*** RECORDS FOR THIS TASK ***

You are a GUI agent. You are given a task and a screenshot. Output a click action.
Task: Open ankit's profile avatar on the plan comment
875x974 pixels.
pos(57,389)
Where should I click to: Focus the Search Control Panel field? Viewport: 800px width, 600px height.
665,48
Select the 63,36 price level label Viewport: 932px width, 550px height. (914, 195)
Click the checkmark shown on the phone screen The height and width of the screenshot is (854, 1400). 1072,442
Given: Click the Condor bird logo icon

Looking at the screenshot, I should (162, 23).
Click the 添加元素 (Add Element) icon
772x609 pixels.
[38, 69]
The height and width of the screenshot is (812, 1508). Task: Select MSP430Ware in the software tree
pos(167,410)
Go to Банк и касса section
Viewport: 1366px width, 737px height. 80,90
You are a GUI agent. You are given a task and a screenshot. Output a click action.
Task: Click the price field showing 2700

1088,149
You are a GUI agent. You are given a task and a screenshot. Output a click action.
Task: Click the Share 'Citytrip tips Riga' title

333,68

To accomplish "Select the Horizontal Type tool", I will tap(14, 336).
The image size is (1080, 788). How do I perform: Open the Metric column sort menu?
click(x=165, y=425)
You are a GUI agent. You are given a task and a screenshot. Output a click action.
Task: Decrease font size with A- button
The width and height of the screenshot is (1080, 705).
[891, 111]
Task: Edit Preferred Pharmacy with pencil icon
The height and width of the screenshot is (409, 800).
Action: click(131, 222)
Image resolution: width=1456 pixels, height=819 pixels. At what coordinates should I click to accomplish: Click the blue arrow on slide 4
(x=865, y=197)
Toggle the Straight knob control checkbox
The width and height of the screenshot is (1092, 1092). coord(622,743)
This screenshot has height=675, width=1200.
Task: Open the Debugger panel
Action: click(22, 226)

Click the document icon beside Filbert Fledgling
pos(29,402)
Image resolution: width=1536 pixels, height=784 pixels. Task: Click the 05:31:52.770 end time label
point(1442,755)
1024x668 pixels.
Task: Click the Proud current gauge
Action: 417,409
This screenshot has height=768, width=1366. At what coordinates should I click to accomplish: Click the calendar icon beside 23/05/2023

*** End of RECORDS FOR THIS TASK ***

* _WHAT IS NEEDED_
Search the data above for the string "with" and copy each line that has it.

* _RESPONSE AREA_
Task: Decrease font size with A- button
Task: Edit Preferred Pharmacy with pencil icon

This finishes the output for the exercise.